Document segment
--- start ---

We met in Georgetown, SC, and after lunch at one of our favorite restaurants on Front Street,  we spent about an hour sitting on an outside bench painstakingly going over each page of the book. Each page. Painstakingly.

Feeling the gentle breeze and watching the world along the waterfront made the work less grueling—more pleasant. One of the river cruise ships docked in the harbor, and dozens of happy, chatting passengers walked by us leaving a whiff of sunscreen in their wake. A motley crew, they had learned a lot about rice plantations and visited a small island. Daunted by all the things my friend suggested that I fix, I soon became distracted by a busy pigeon atop the restaurant.

“Do you really need to use crepuscular?” she asked about a twilight scene in a cemetery.

“I guess not. But I really like the word.”

“I like it, too, but that doesn’t mean it’s the best word for the scene.”

Most of the suggested edits involved missing commas, American rather than British spelling (meager vs. meagre), too many colons, spacing issues, missing words, repeated words, and hyphens. Easy fixes. It’s just that they were indeed fixes, something I’d have to work on to get as perfect as possible. Although I’d been saying it was “just” a family book, I realized I needed to strike through just. Families are important, not only the ones about whom my siblings and I were writing but also the future generations who might have an interest in a pistol-packing grandmother or a great grandfather with a sense of humor.

--- end ---

Directive A
In the entries, take the stretch from the line containing "You are a computer-use" through the end of the entries and give it again with "screenshot" swapped for "screen capture", changing nothing else. Leave the pictures out.

Supplied material

--- start ---

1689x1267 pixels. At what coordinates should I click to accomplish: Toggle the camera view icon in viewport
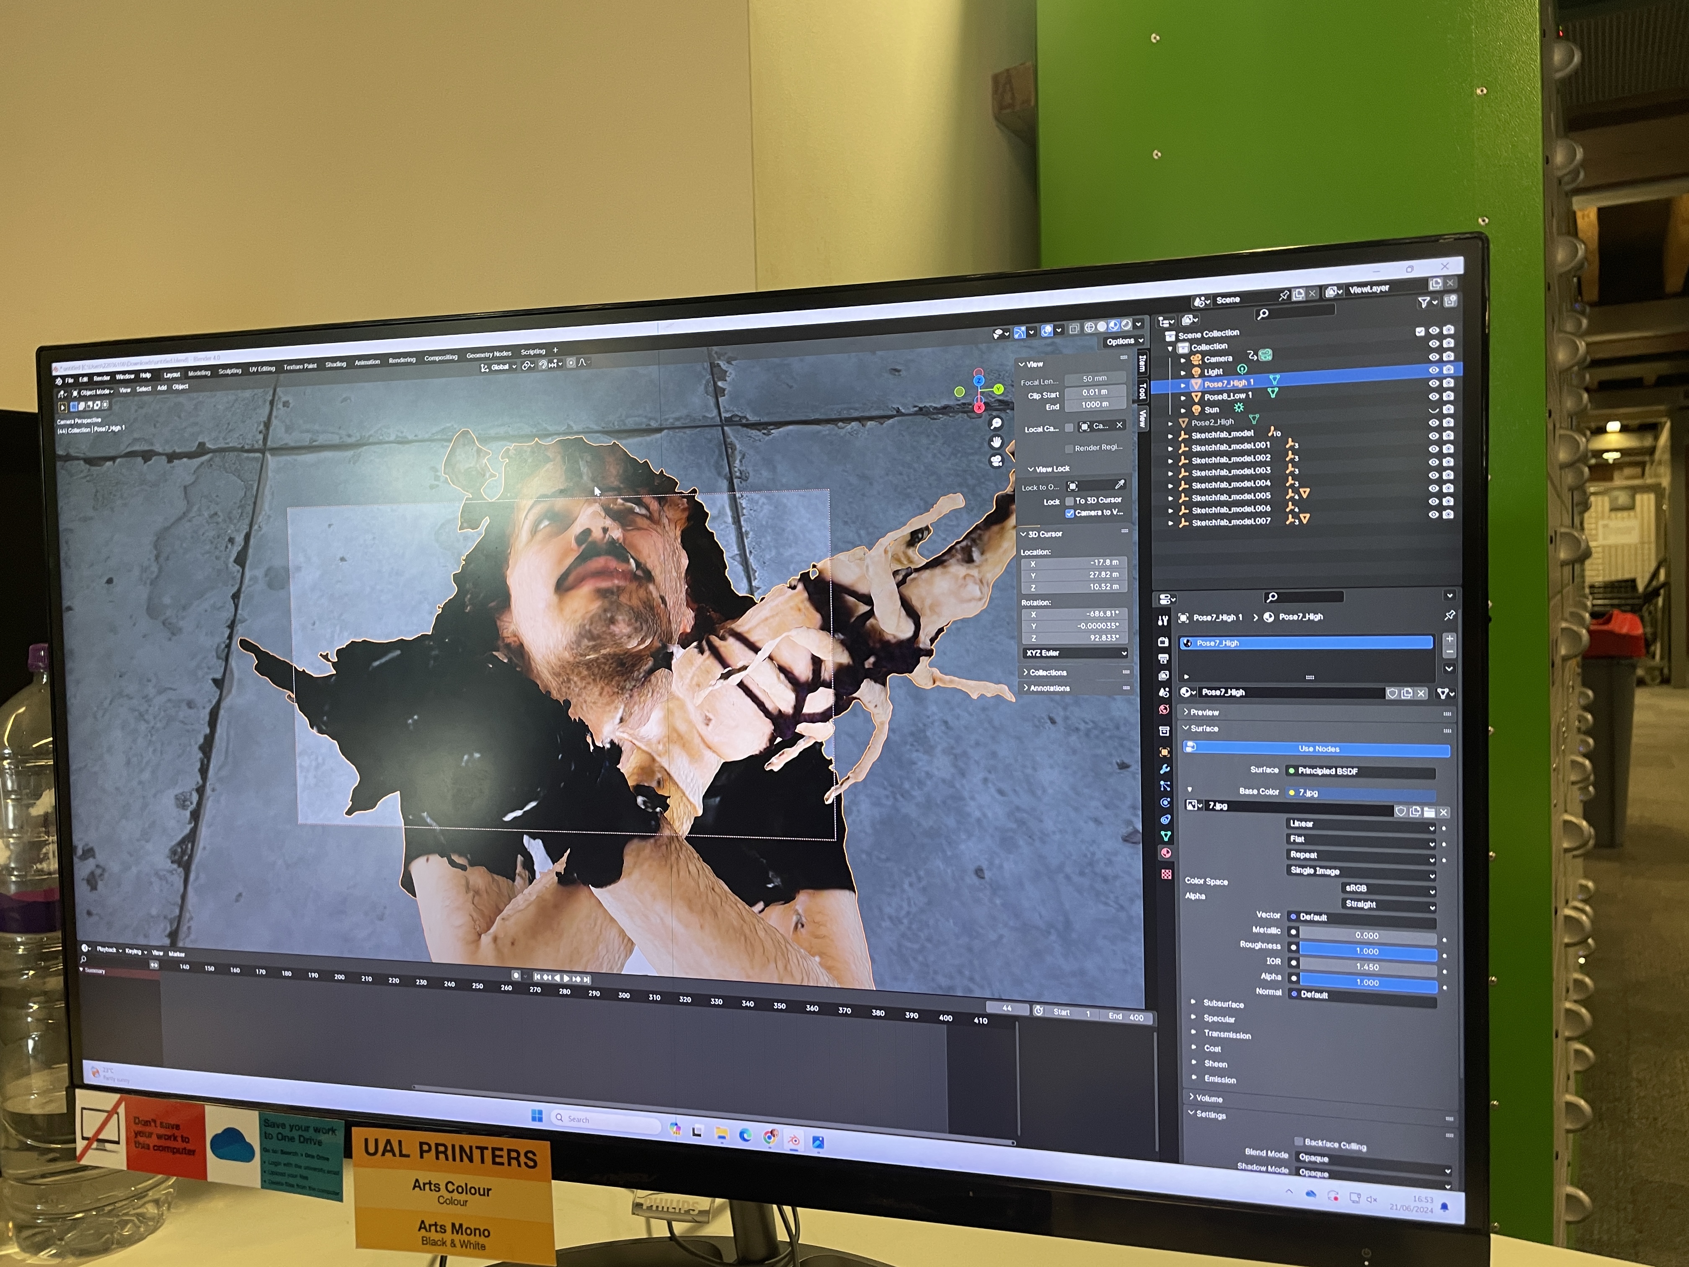click(x=996, y=461)
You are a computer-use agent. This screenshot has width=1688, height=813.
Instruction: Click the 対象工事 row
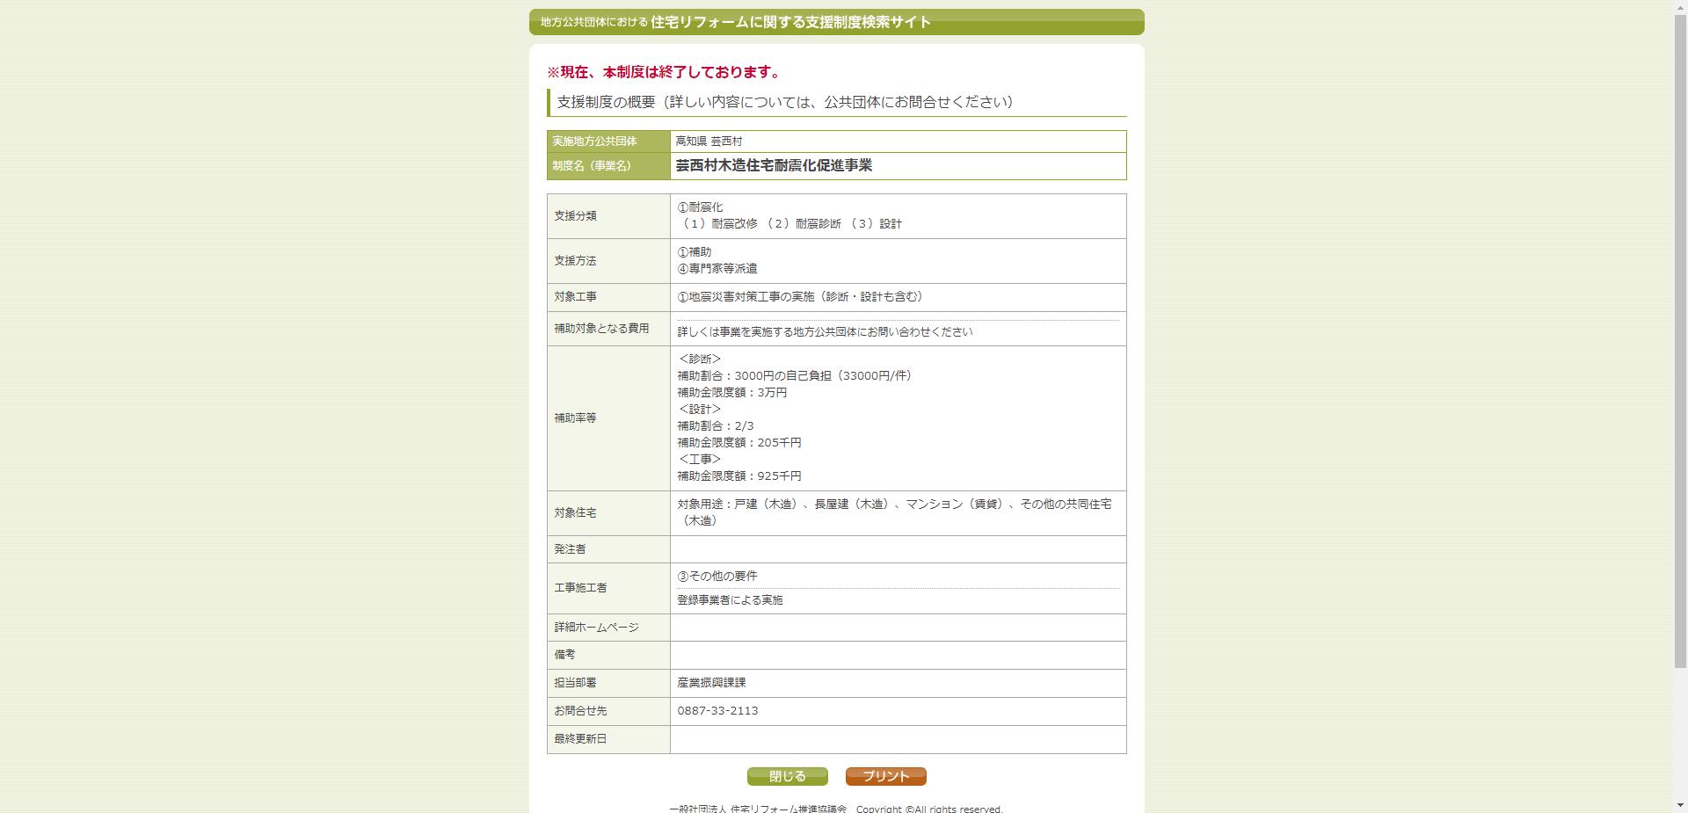[800, 297]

--- end ---

Directive B
Repeat the whole passage about going over the family book in Georgetown word for word.

Written solution A
You are a computer-use agent. This screen capture has width=1688, height=813.
Instruction: Click the 対象工事 row
[800, 297]

Written solution B
We met in Georgetown, SC, and after lunch at one of our favorite restaurants on Front Street,  we spent about an hour sitting on an outside bench painstakingly going over each page of the book. Each page. Painstakingly.

Feeling the gentle breeze and watching the world along the waterfront made the work less grueling—more pleasant. One of the river cruise ships docked in the harbor, and dozens of happy, chatting passengers walked by us leaving a whiff of sunscreen in their wake. A motley crew, they had learned a lot about rice plantations and visited a small island. Daunted by all the things my friend suggested that I fix, I soon became distracted by a busy pigeon atop the restaurant.

“Do you really need to use crepuscular?” she asked about a twilight scene in a cemetery.

“I guess not. But I really like the word.”

“I like it, too, but that doesn’t mean it’s the best word for the scene.”

Most of the suggested edits involved missing commas, American rather than British spelling (meager vs. meagre), too many colons, spacing issues, missing words, repeated words, and hyphens. Easy fixes. It’s just that they were indeed fixes, something I’d have to work on to get as perfect as possible. Although I’d been saying it was “just” a family book, I realized I needed to strike through just. Families are important, not only the ones about whom my siblings and I were writing but also the future generations who might have an interest in a pistol-packing grandmother or a great grandfather with a sense of humor.